Handling decoding errors such as UnidentifiedImageError

I’m using the datasets library to load gigant/oldbookillustrations. It’s stored in parquet files, with a couple Image fields plus a handful of other short text fields with assorted metadata.

It loads okay, and many records seem to work just fine, but when I try to filter or map over the whole thing, it throws an UnidentifiedImageError from within the decoder:

traceback
File datasets/features/image.py:184, in Image.decode_example(self, value, token_per_repo_id)
    182             image = PIL.Image.open(bytes_)
    183 else:
--> 184     image = PIL.Image.open(BytesIO(bytes_))
    185 image.load()  # to avoid "Too many open files" errors
    186 return image

File PIL/Image.py:3280, in open(fp, mode, formats)
   3278     warnings.warn(message)
   3279 msg = "cannot identify image file %r" % (filename if filename else fp)
-> 3280 raise UnidentifiedImageError(msg)

cannot identify image file <_io.BytesIO object at 0x7fa50f2822a0>

How can I fix this or work around it?

Is there a way to install some kind of error handler on the decoder?

How can I identify which records are failing to decode, so that I can troubleshoot further or repair them?

Can I tell my operation to skip the failing record and move on?

env versions
  • datasets version: 2.15.0
  • Platform: Linux-5.15.0-89-generic-x86_64-with-glibc2.35
  • Python version: 3.11.5
  • huggingface_hub version: 0.19.4
  • PyArrow version: 13.0.0
  • Pandas version: 2.1.0
  • fsspec version: 2023.6.0

What version of pillow are you using ? Can you try to update pillow ?

Pillow version 10.1.0, the current version.

You can disable decoding and apply your own transform to decode the images:

def decode_images(batch):
    batch["rawscan"] = [decode_image(raw_data) for raw_data in batch["rawscan"]]
    return batch
ds = ds.cast_column("rawscan", Image(decode=False)
ds = ds.with_transform(decode_images)
ds[0]["rawscan"]  # transformed using decode_images

Then you can also iterate on your dataset to print the list of invalid images (e.g. using a try/except in decode_images)

1 Like

Thank you, re-casting the type with decode=False worked to get access to that data without having to re-specify all of that type’s internal fields. I managed to track down the problem from there. :+1:

(For a few records, the HTML of the source’s 404 page had been saved to that Image field.)

Which function decode_image() are you using in this example? I could not find a suitable import from the datasets library.

1 Like

Which function decode_image() are you using in this example? I could not find a suitable import from the datasets library.
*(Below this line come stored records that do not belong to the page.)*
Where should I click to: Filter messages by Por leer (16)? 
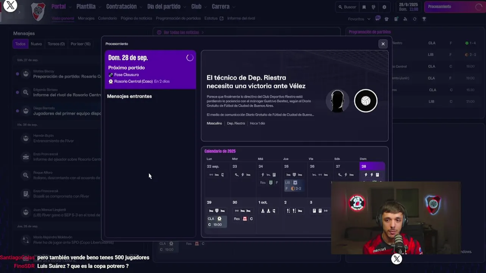click(80, 44)
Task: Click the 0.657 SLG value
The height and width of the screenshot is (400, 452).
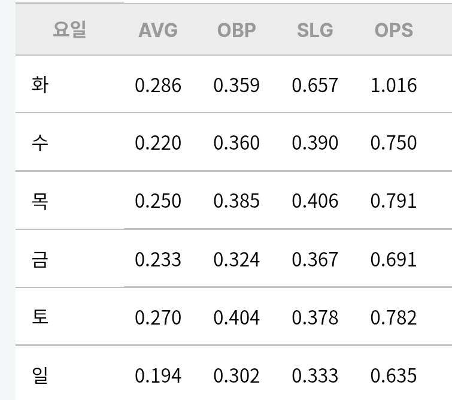Action: [x=315, y=86]
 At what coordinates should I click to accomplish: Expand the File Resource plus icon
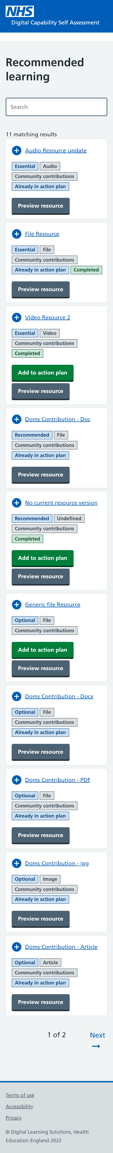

this would be your own custom decode function

2 Likes

Thank you @lhoestq!

I was trying to pinpoint which rows exactly fail, but am a bit lost in the process. When iterating over the Dataset, I can access each row just fine. But when iterating over the IterableDataset, a warning about the EXIF data is thrown.

/pfss/mlde/workspaces/mlde_wsp_KIServiceCenter/finngu/envs/dataset_download/lib/python3.10/site-packages/PIL/TiffImagePlugin.py:949: UserWarning: Corrupt EXIF data. Expecting to read 2 bytes but only got 0.

Do you have any idea, how I could find all rows with faulty EXIF data efficiently?

def validate_download():
    dataset = load_dataset("ILSVRC/imagenet-1k")
    splits = ["train", "validation", "test"]

    logging.basicConfig(
        filename='/pfss/mlde/workspaces/mlde_wsp_KIServiceCenter/finngu/LlavaGuard/src/experiments/datasets/imagenet/validate_download.log', 
        level=logging.INFO,
        format='%(asctime)s %(levelname)s %(name)s %(message)s'
    )
    logger = logging.getLogger(__name__)

    for split in splits:
        logger.info(f"Validating all images of split '{split}'...")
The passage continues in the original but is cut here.